Restammo a guardarci senza proferir parola, mentre un leggero gorgoglio dell'acqua nelle tubature invadeva il luogo, poi lui mi appoggiò il palmo alla base del collo e i suoi occhi si fissarono sulle mie labbra. Mi avvicinai lentamente alle sue, socchiudendo gli occhi e la sua mano si spostò sul retro del mio collo, prima di iniziare a baciarmi, con voglia. Portai una mano al suo fianco, accorciando ancora di più lo spazio tra lui e me, ricambiando i suoi baci con passione
“sei sicuro di desiderare me?” mi sussurrò lui all'orecchio dopo aver interrotto i baci
“è forse l' unica cosa di cui mi sento estremamente convinto” gli sussurrai io
a quella frase, si spostò con le labbra sul mio collo ed iniziò a baciarlo, facendomi sentire appena gli incisivi: le mie orecchie cominciarono a ribollire, il mio respiro ad accelerare.

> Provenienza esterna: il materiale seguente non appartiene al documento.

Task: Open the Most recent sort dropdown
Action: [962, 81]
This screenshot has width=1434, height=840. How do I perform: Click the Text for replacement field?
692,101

Portai una mano alla sua nuca, spingendogli la testa ancora di più sul mio collo, invitandolo a non smettere mentre portavo la testa leggermente indietro; sentii la sua mano sfiorarmi tra le gambe per poi rallentare i baci prima di prendere fiato per parlarmi
“hai un forte debole per il collo, eh?” mi sussurrò, sentendo il suo respiro caldo sfiorarmi la pelle,
cercai di regolarizzare il respiro, quindi lo guardai negli occhi avvampando, senza riuscire a dire una parola
“è tutto okay” riuscii a dire io, dopo qualche momento di silenzio
“per ora sì”, rispose sorridendomi lui, “ma sarà meglio entrare in classe, la ricreazione è quasi finita”.
La campanella suonò non appena facemmo ingresso in aula ed un'altra ora di lezione cominciò.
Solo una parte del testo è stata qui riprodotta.